• **Input**
━━━━━━━━

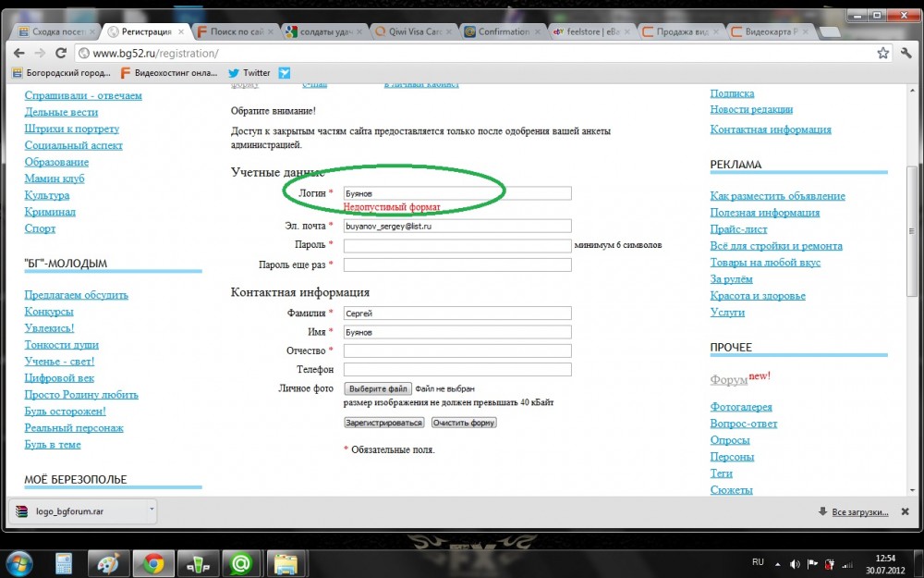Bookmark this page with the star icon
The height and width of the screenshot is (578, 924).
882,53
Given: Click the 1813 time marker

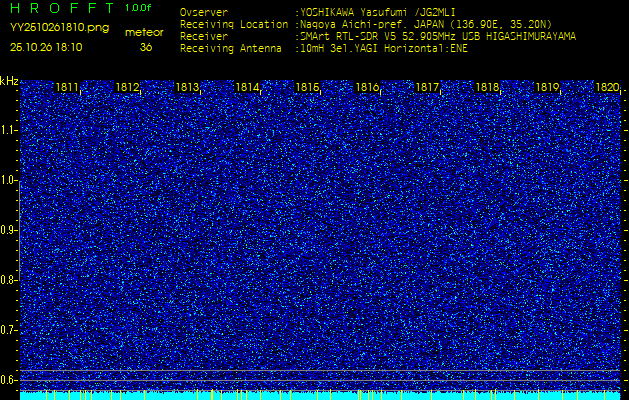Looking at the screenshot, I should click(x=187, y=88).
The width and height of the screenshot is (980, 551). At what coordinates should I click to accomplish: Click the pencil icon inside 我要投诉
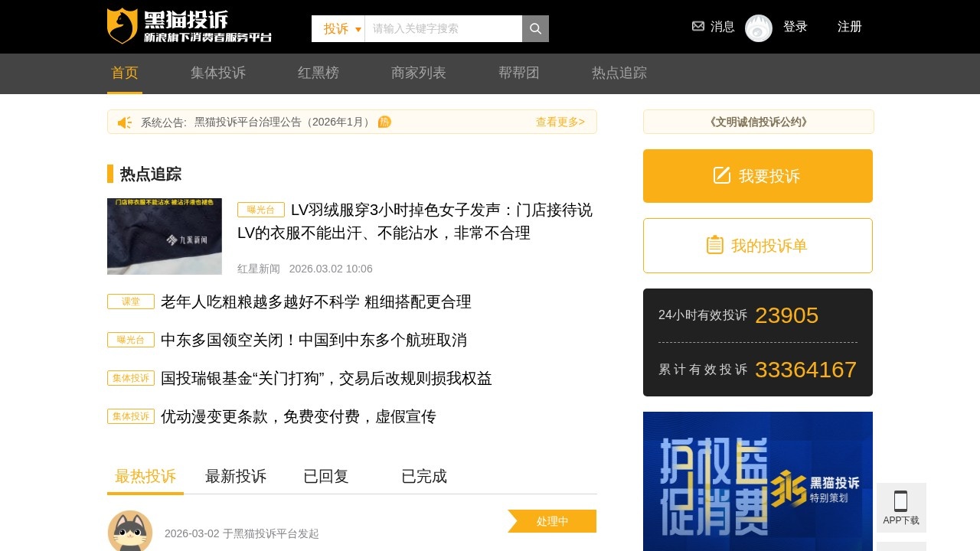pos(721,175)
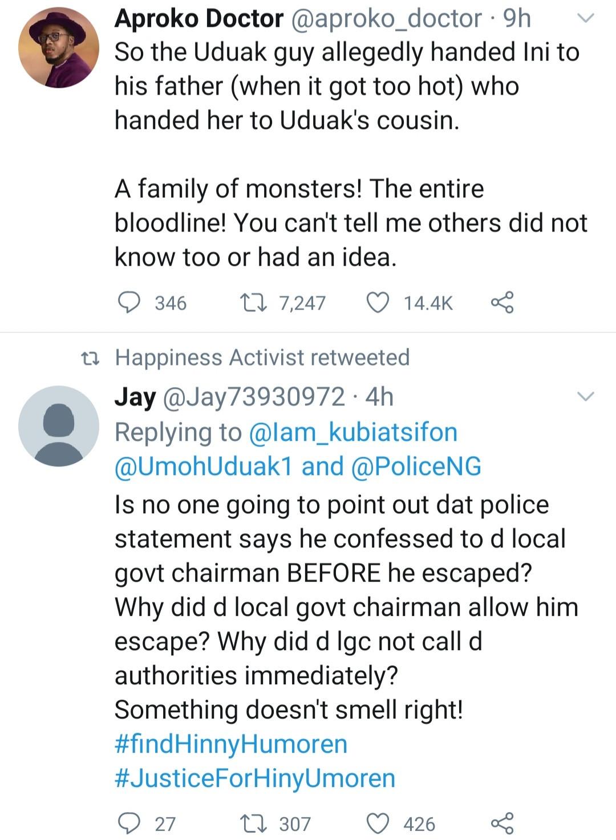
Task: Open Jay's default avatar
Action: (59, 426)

━━━━━━━━

Please return only the lines from the one holding "Given: Click the 1813 time marker" through the end of the data, both ends included; do not copy any pictures.

Given: Click the 1813 time marker

Looking at the screenshot, I should click(x=187, y=88).
The width and height of the screenshot is (980, 551). At what coordinates should I click to accomplish: Click the pencil icon inside 我要投诉
pos(721,175)
Task: Open Jay's default avatar
Action: (59, 426)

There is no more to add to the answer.